The survey received responses from more than 23,000 women who had a baby in February 2013.
- antenatal care
- care during labour and birth
- postnatal care
Visit Maternity survey 2013 for more information.
Compared to the results of the 2010 maternity survey:
- more women felt they were always involved in decisions about their care, both antenatally (77 per cent) and during labour and birth (74 per cent)
- more women said that they were able to move around and find a position that made them most comfortable during labour and birth ‘most of the time’ (71 per cent)
- more women said they definitely had confidence and trust in the staff caring for them during labour and birth (up from 73 per cent in 2010 to 78 percent).
- fewer women reported that they were not left alone at any time that worried them during labour and birth (75 per cent).
- almost one in five women said their concerns during labour and birth were not taken seriously (19 per cent)
Women were also able to provide comments at the end of the questionnaire which we analysed and grouped into key themes such as access to care, continuity of care and quality of care.
This showed that some women:
- said they felt ‘bullied’ into breastfeeding and that the pressure to breastfeed made them feel isolated and guilty
- reported experiences of poor pain management with some feeling they were not able to access pain relief quickly or that they were given insufficient quantities to control the pain.
CQC’s Chief Inspector of Hospitals, Professor Sir Mike Richards, said: “This survey is important because it tells us what is important to women, what they feel is working and what needs to improve.

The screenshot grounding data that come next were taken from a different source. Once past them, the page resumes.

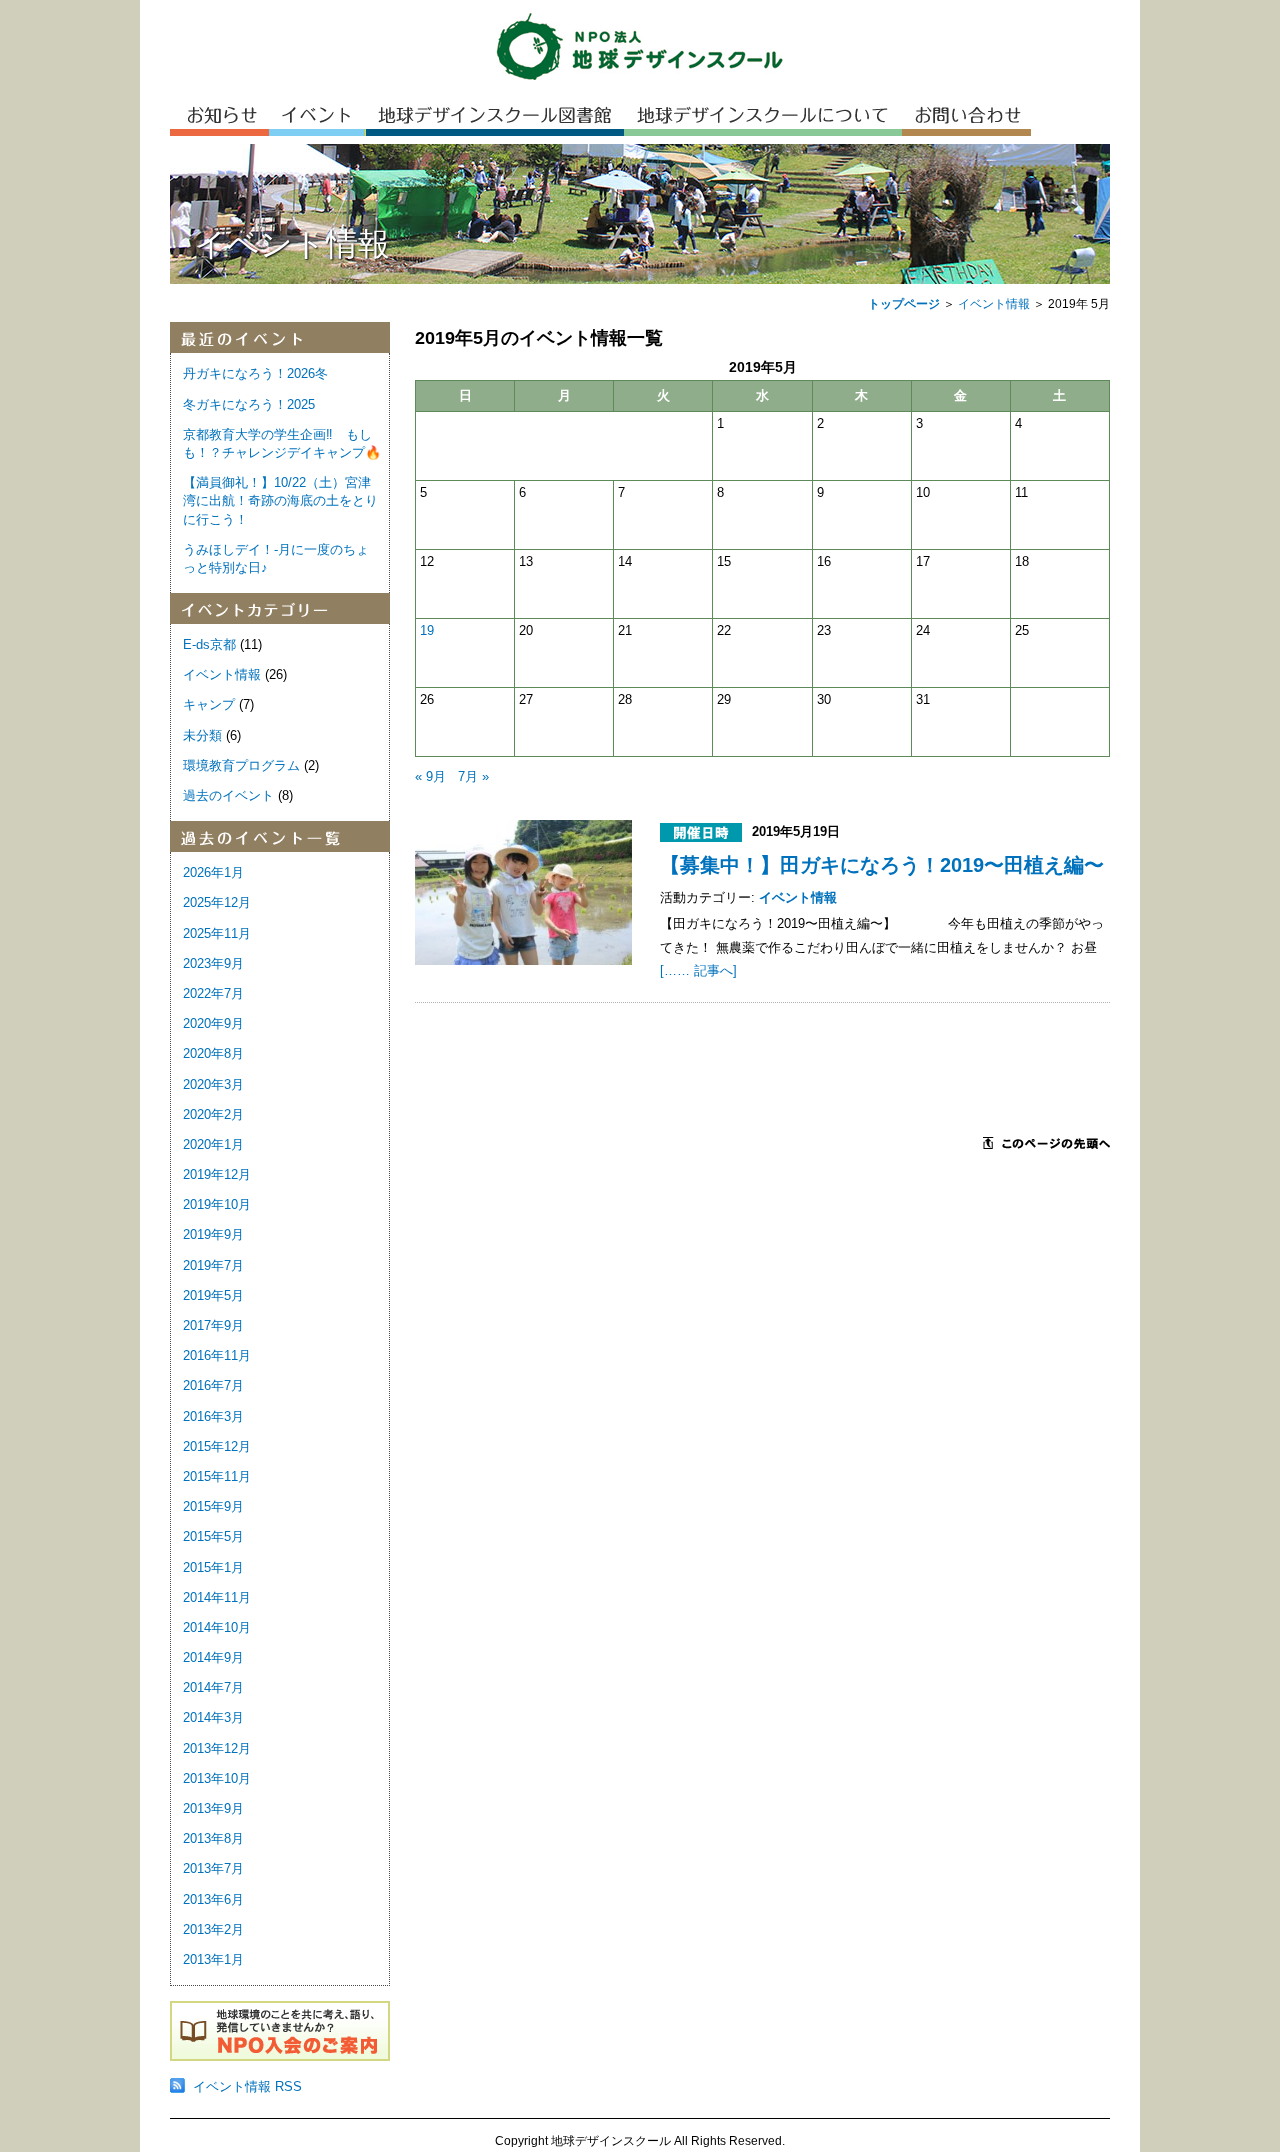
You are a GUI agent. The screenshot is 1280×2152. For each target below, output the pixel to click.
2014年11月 (217, 1597)
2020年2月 (213, 1114)
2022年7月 (213, 993)
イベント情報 (994, 304)
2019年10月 (217, 1204)
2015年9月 (213, 1506)
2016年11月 (217, 1355)
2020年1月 (213, 1144)
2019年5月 (213, 1295)
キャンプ (209, 704)
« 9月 (430, 776)
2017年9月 (213, 1325)
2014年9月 (213, 1657)
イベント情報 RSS (247, 2086)
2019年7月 (213, 1265)
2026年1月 (213, 872)
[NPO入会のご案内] (280, 2056)
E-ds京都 (209, 644)
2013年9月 (213, 1808)
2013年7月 (213, 1868)
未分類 (202, 735)
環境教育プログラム (241, 765)
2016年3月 (213, 1416)
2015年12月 (217, 1446)
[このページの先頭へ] (1046, 1144)
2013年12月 (217, 1748)
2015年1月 (213, 1567)
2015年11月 (217, 1476)
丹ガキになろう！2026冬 (255, 373)
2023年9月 (213, 963)
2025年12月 (217, 902)
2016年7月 (213, 1385)
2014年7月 (213, 1687)
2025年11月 (217, 933)
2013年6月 (213, 1899)
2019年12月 (217, 1174)
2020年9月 (213, 1023)
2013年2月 (213, 1929)
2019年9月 (213, 1234)
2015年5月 (213, 1536)
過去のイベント (228, 795)
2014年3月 (213, 1717)
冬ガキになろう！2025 (249, 404)
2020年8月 (213, 1053)
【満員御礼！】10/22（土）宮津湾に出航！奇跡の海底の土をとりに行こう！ (280, 500)
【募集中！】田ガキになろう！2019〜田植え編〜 (882, 865)
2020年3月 (213, 1084)
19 (427, 630)
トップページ (904, 304)
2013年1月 (213, 1959)
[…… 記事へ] (698, 970)
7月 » (473, 776)
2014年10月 (217, 1627)
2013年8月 (213, 1838)
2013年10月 (217, 1778)
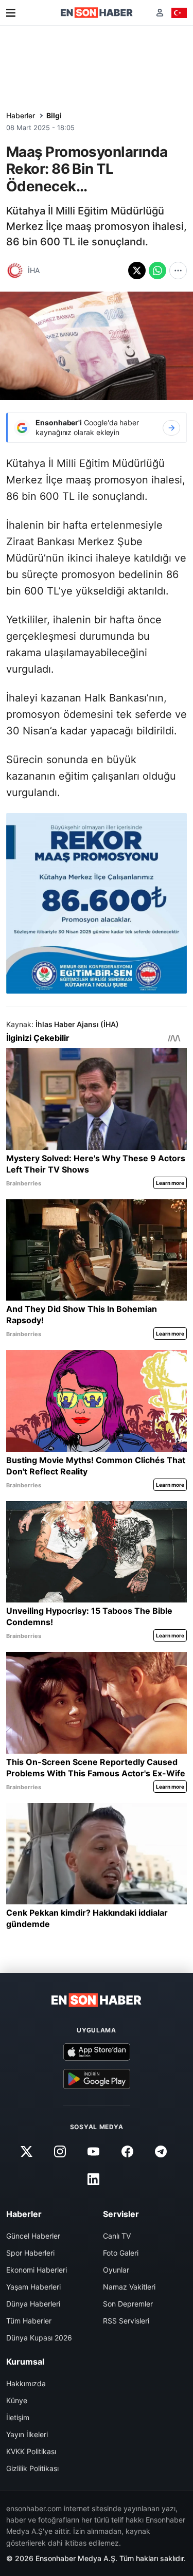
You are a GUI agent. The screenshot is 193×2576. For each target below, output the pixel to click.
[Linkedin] (94, 2179)
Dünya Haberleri (33, 2303)
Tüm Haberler (28, 2320)
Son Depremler (128, 2303)
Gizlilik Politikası (32, 2468)
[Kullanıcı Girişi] (160, 12)
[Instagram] (60, 2152)
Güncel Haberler (33, 2235)
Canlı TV (117, 2235)
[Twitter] (27, 2152)
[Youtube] (94, 2152)
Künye (16, 2400)
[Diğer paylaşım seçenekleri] (178, 270)
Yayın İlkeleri (27, 2434)
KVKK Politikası (31, 2451)
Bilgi (54, 115)
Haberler (20, 115)
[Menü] (10, 12)
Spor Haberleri (30, 2252)
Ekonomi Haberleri (36, 2269)
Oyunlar (116, 2269)
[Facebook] (127, 2152)
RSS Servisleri (126, 2320)
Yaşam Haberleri (33, 2286)
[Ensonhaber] (97, 12)
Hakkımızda (26, 2383)
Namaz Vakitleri (129, 2286)
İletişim (17, 2417)
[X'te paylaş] (137, 270)
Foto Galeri (120, 2252)
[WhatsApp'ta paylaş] (157, 270)
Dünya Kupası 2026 (39, 2337)
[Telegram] (160, 2152)
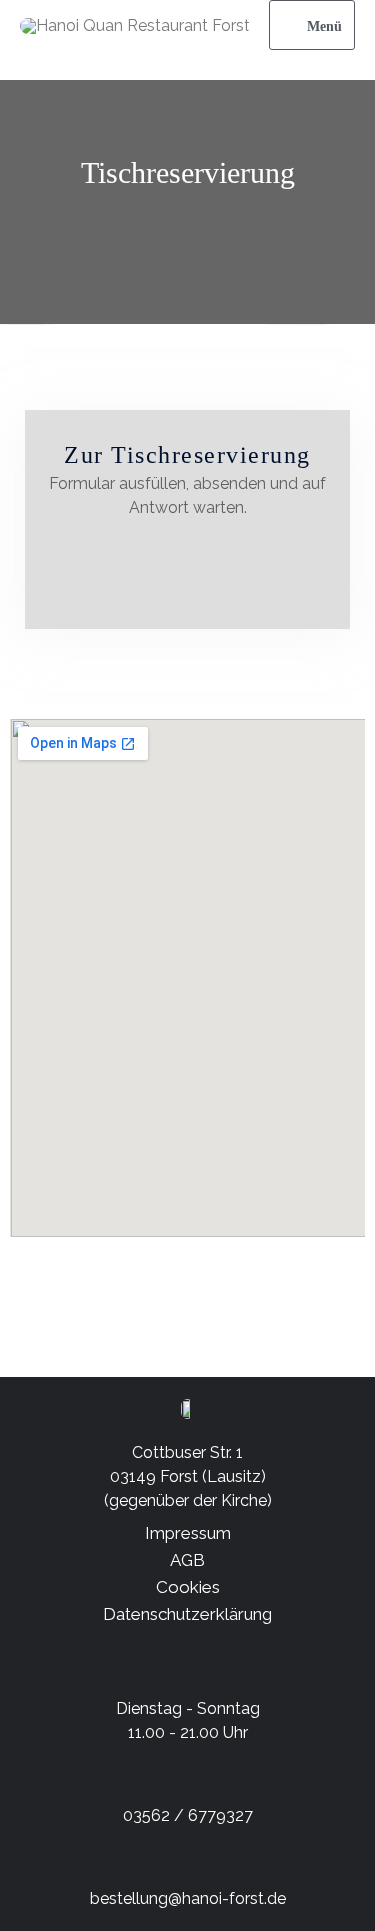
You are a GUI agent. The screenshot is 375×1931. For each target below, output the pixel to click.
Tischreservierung (188, 172)
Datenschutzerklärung (187, 1614)
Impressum (188, 1533)
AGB (187, 1560)
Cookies (188, 1587)
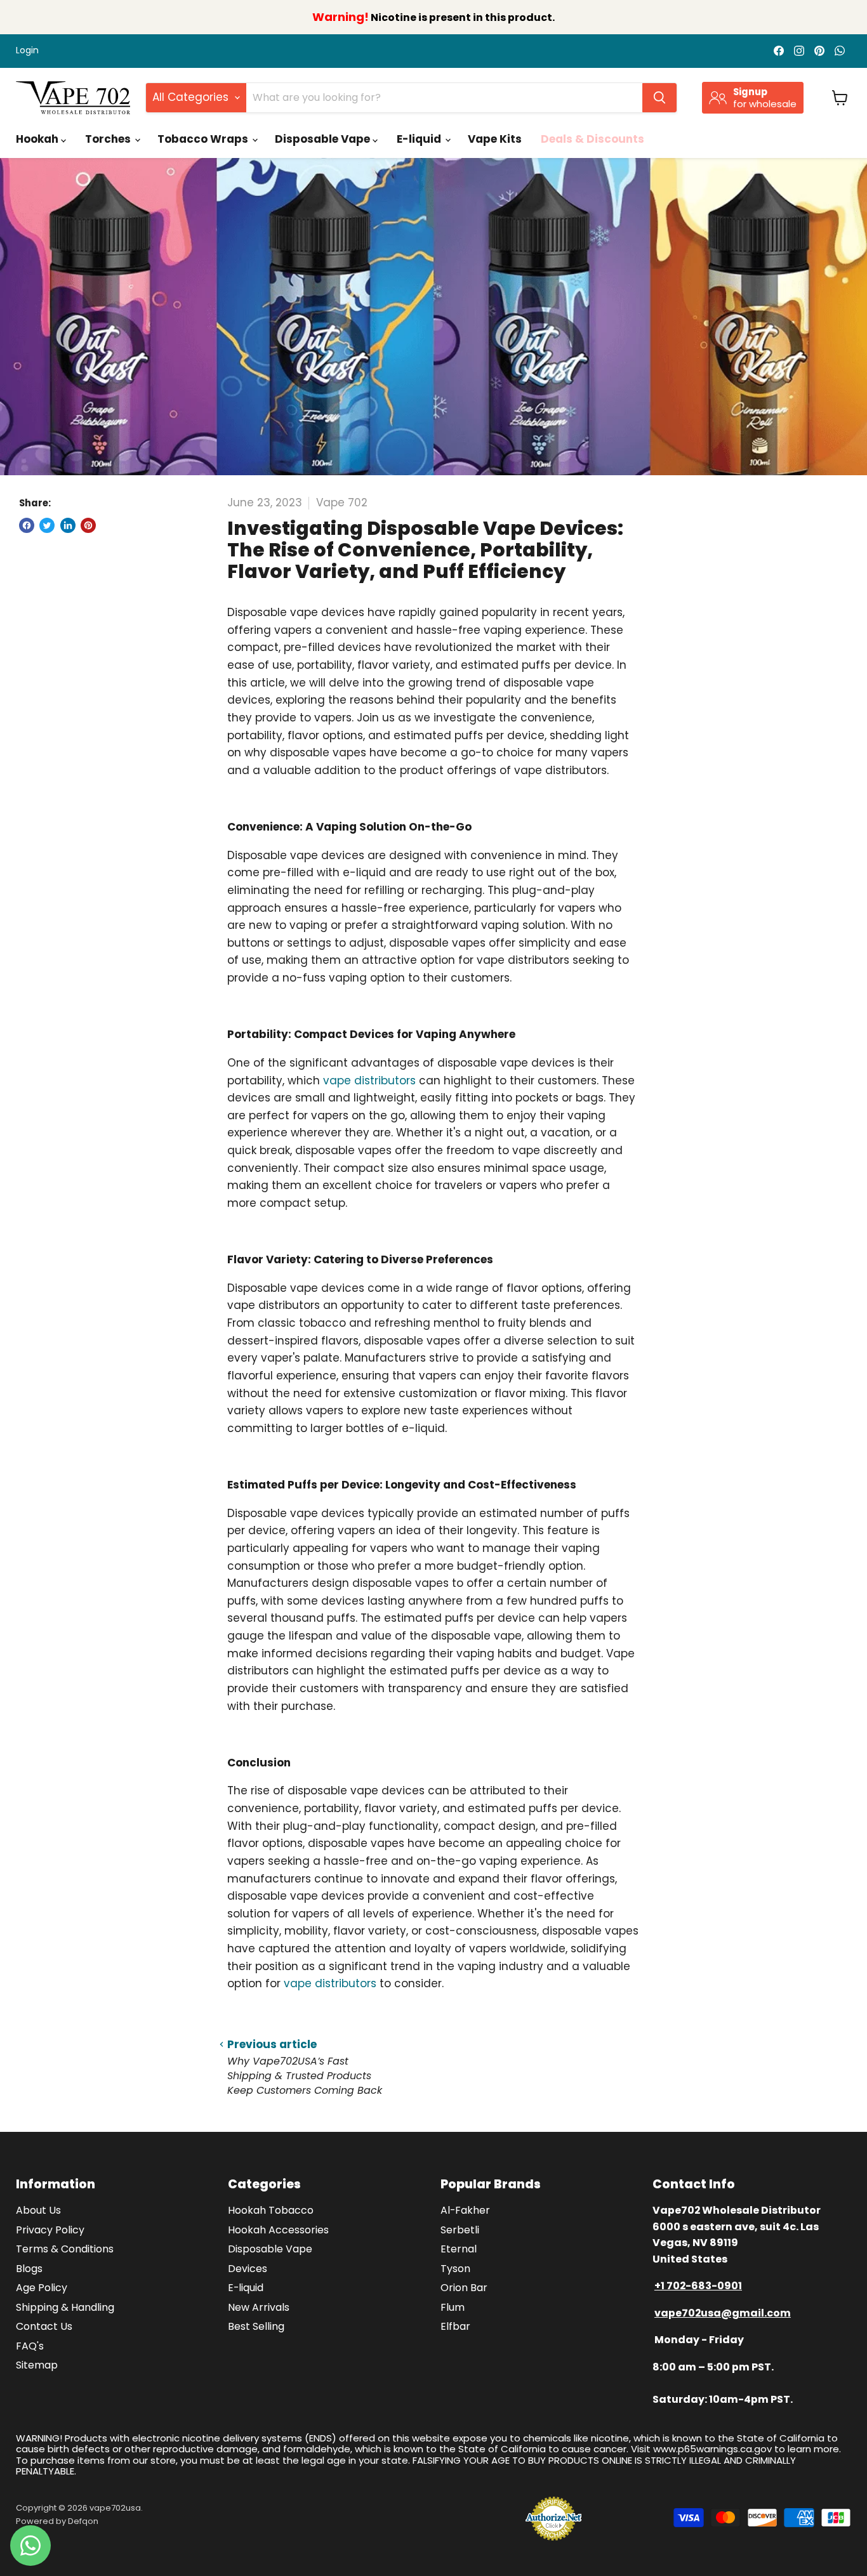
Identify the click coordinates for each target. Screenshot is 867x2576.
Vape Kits (495, 139)
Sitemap (37, 2365)
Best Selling (256, 2326)
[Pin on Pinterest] (88, 525)
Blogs (29, 2268)
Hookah (38, 139)
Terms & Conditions (65, 2249)
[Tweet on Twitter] (47, 525)
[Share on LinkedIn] (68, 525)
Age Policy (41, 2287)
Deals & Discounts (592, 139)
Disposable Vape (324, 139)
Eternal (458, 2249)
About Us (38, 2210)
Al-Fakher (465, 2210)
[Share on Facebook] (26, 525)
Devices (247, 2268)
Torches (109, 139)
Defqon (83, 2521)
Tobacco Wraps (204, 139)
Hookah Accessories (278, 2230)
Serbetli (459, 2230)
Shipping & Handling (65, 2307)
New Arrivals (258, 2307)
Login (27, 51)
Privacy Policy (50, 2230)
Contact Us (44, 2326)
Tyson (455, 2268)
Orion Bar (463, 2287)
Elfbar (455, 2326)
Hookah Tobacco (271, 2210)
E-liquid (420, 139)
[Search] (659, 97)
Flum (452, 2307)
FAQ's (30, 2346)
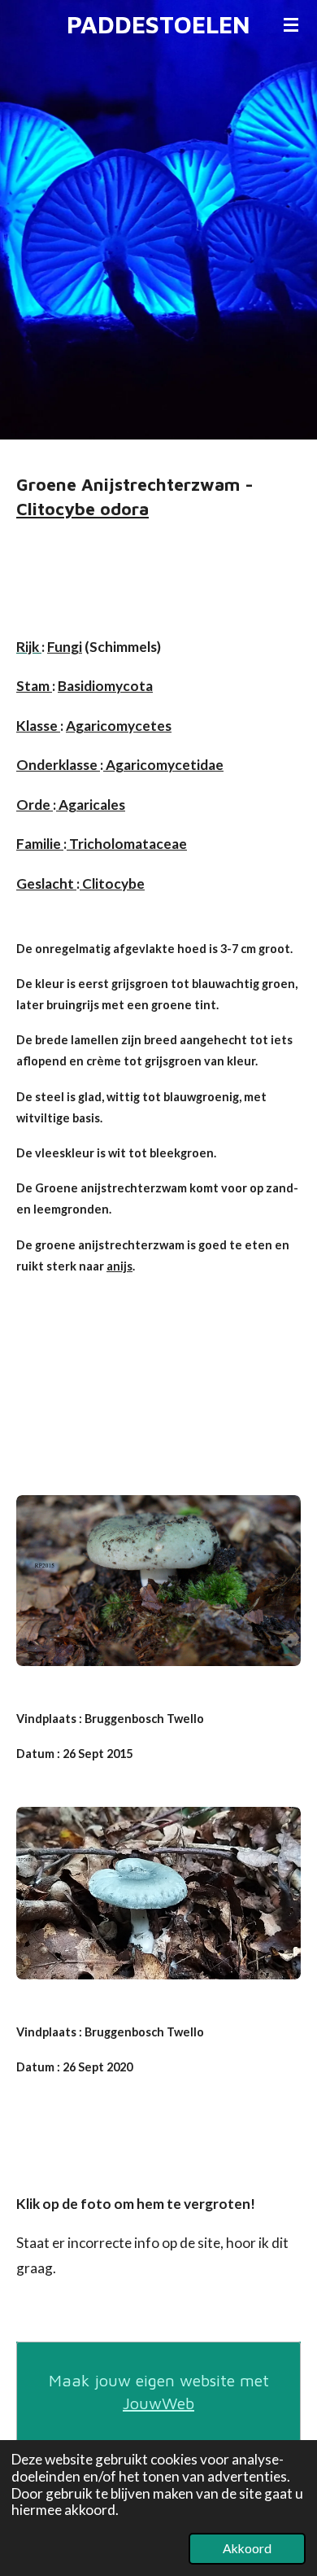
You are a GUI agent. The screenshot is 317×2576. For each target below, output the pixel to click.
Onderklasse (58, 764)
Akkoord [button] (247, 2548)
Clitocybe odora (82, 508)
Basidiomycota (105, 685)
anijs (119, 1266)
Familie (39, 843)
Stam (34, 685)
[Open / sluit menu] (291, 24)
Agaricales (90, 804)
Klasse (38, 725)
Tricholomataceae (127, 843)
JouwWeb (158, 2403)
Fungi (64, 646)
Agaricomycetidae (163, 764)
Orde (34, 804)
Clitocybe (112, 883)
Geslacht (46, 883)
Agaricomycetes (119, 725)
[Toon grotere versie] (158, 1580)
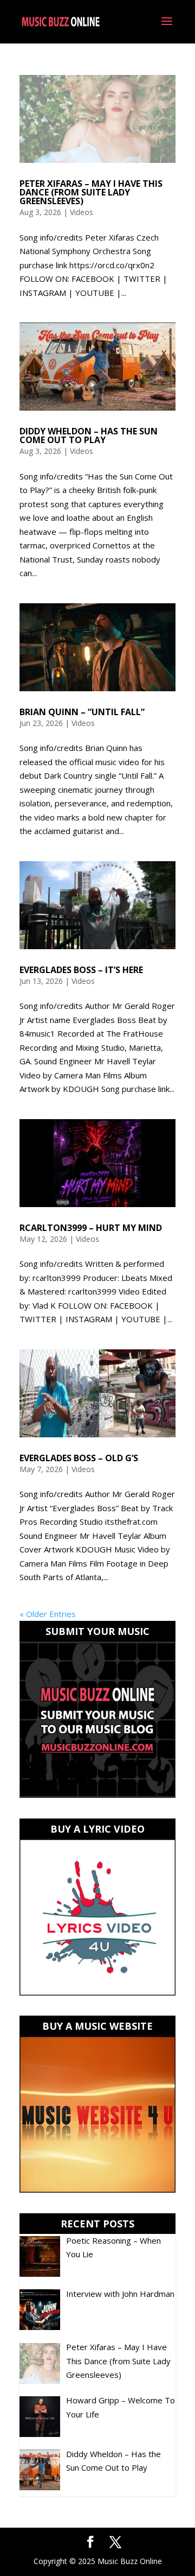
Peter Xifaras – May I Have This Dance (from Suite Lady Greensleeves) (91, 192)
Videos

“I’m encouraged there are improvements but in too many cases, the quality of care delivered is just not good enough. Women and their partners are being left alone when it worries them, toilets and wards are described as unclean and some women are not given the pain relief they had expected or planned to use in their birth plan.“Further findings of note include those about continuity of care, these suggest to me that women do not mind seeing different midwives if the information and messages they receive is consistent.
“Feedback in the comments given to us show at times, a truly shocking picture of experiences that should be the most joyous time in a woman’s life, not the most frightening.”